CityVet Is Coming to Utah and this Model Is Worth Paying Attention To
If you have been watching the veterinary consolidation landscape with a mix of exhaustion and side-eye, this one is a little different.
CityVet, a growing community of locally owned veterinary practices, has announced its first Utah location: 347 East Crossroads Blvd in Saratoga Springs, expected to open in Q3 2026. It marks CityVet's entry into the Salt Lake City market and, according to the company, the beginning of a broader expansion across the greater SLC area.
But here is the part that makes this worth talking about.
The Veterinarian Owns the Clinic
CityVet's model is built around veterinarian ownership at the local level. Each clinic is owned by the veterinarian who practices there, not by a distant corporate entity. The vet shapes the culture, sets the tone, builds the client relationships, and makes the decisions that reflect their specific community.
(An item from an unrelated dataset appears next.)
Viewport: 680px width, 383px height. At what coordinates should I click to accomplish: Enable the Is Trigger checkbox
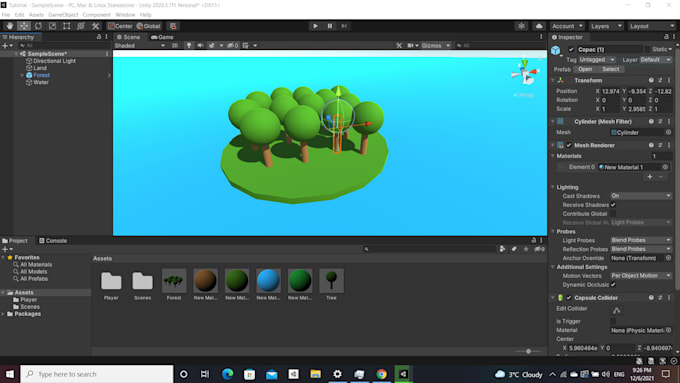(x=613, y=321)
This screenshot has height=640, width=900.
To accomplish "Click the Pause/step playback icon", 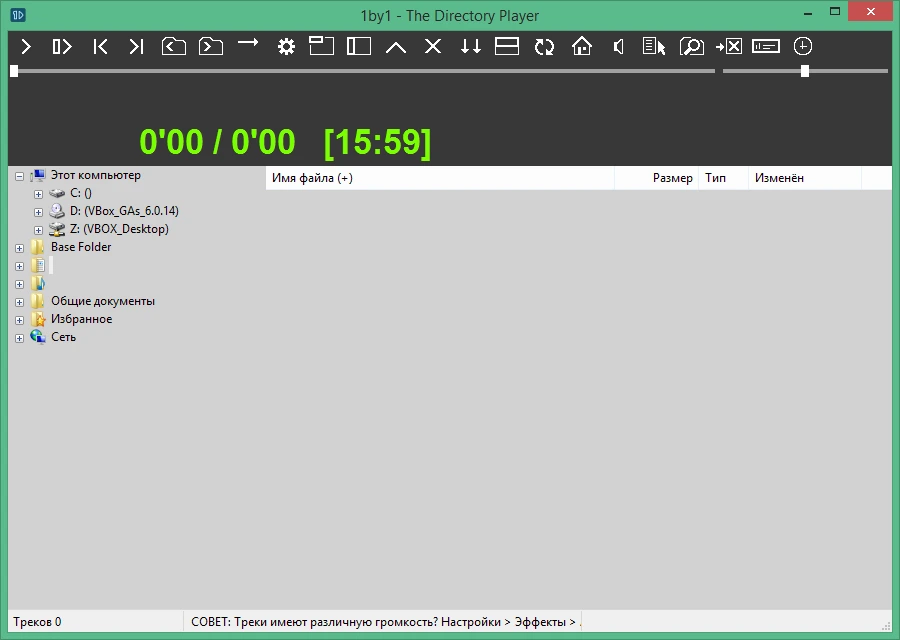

That is not the way most consolidation stories go.
“Entering a new market is never just about opening a clinic, it’s about finding the right veterinarian partners who want to build something lasting in their community,” said Dave Boguslawski, CEO of CityVet. “Our model is intentionally local. Each CityVet clinic is owned by the veterinarian who practices there, which allows them to shape the culture, build long-term relationships with clients, and deliver care in a way that reflects the needs of their community.”
The pitch is essentially this: you get the autonomy of independent practice ownership combined with the support infrastructure of a broader network. For veterinarians who want to own their practice but do not want to navigate the business side entirely alone, that combination is genuinely compelling.
Why Utah, Why Now
The Salt Lake City market is growing fast. Utah's population has expanded significantly over the past decade, and the greater SLC area includes a dense mix of suburban communities with high pet ownership rates. Saratoga Springs, where the first clinic will open, sits in Utah County and has been one of the fastest-growing cities in the state.
CityVet's entry into Utah is not just about one clinic. The company has indicated it plans to continue partnering with local veterinarians to open additional locations throughout the Salt Lake City metro and surrounding communities. The first location is a foothold, not a finish line.
The Bigger Picture
The veterinary industry is at an inflection point. Consolidation is not slowing down, but the conversation about what good consolidation looks like is getting louder. Models that preserve veterinarian autonomy, support local ownership, and prioritize community relationships over extraction are exactly what the profession needs more of.
CityVet’s core principle, that the veterinarian who practices in a community should own and lead that clinic, is a principle worth supporting.